Onun binbir emekle var ettiği internet medyasında yazar olmaktan hep keyif duydum.

Yine bu süreçte. Gazeteciler.com’da hem yüreği, hem niteliği yüksek okurlarım oldu. İçlerinde siyaset ve medya dünyasının çok önemli isimleri var.

Yazım az gecikince, rüyamda görsem inanmayacağım isimlerden “yazınız yok, bekliyoruz” notları aldım.

Aynı görüşte olmadığımız okurların bile, yazılarımı dört gözle beklediklerini öğrendim.

“Bu kadar ara vermeyin. Her gün yazın. Bir paragraf, bir cümle, bir sözcük olsa bile bizi yazısız bırakmayın” diyen okurlar... Onlardan daha büyük bir servetim hiç olmayacak benim.

Türkiye’de yaşamayı “bungee jumping”e benzetirim. Her dönem bir başka uçurumun ucuna gider oradan düşersin. Bu hiç bitmez. Hiç değişmez.

Öyle bir zaman ki bu, “yazacak çok şey var” ile “yazacak hiçbir şey yok” arasında sıkışıyor insan.

Gidiyorum ama “düşünen” insanların elleri kaşınır, zihinleri kaşınır. Hiç rahat etmezler.

Öyle uzanıp sahile, boş boş gökyüzüne bakmazlar ya da yumuşacık bir yatağa kendilerini atıp, gözlerini tavana dikip öylece kalmazlar. Kalamazlar.

Yazmak bir virüstür, bilen bilir.

Öyle durumlarda, “yazmazsam olmaz” diyeceğim durumlarda kendi web sitemde yazmaya devam edeceğim.

Şimdi gitme vakti.

Gazeteciler.com’a, Hadi Özışık’a, Bülent Tellan’a ve İsmail Evren’e çok ama çok teşekkür ederim. Ellerinden geleni yaptılar.

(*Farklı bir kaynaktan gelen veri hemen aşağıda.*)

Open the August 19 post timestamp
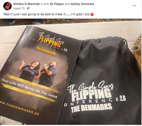Screen dimensions: 142x126 (x=19, y=8)
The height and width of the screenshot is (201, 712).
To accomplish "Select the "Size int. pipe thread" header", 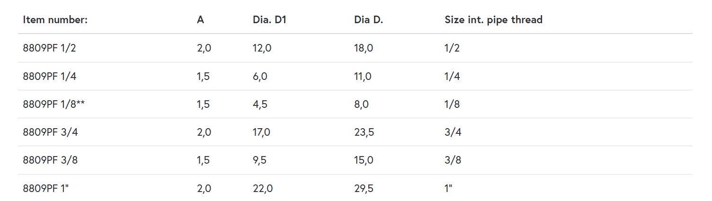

Sizlere de, beni okuyarak yazılarıma değer kattığınız için yürekten teşekkür ederim.

Dedim ya dostlar vedalaşmaz. Bir şekilde bulurlar birbirlerini.

Ve bir de.

“Umut ederek” zaman yitirmek yerine (bilirsiniz bence umut işkencedir), iyi insanların işlerini iyi yapmalarına destek verin. Umuda gerek kalmaz.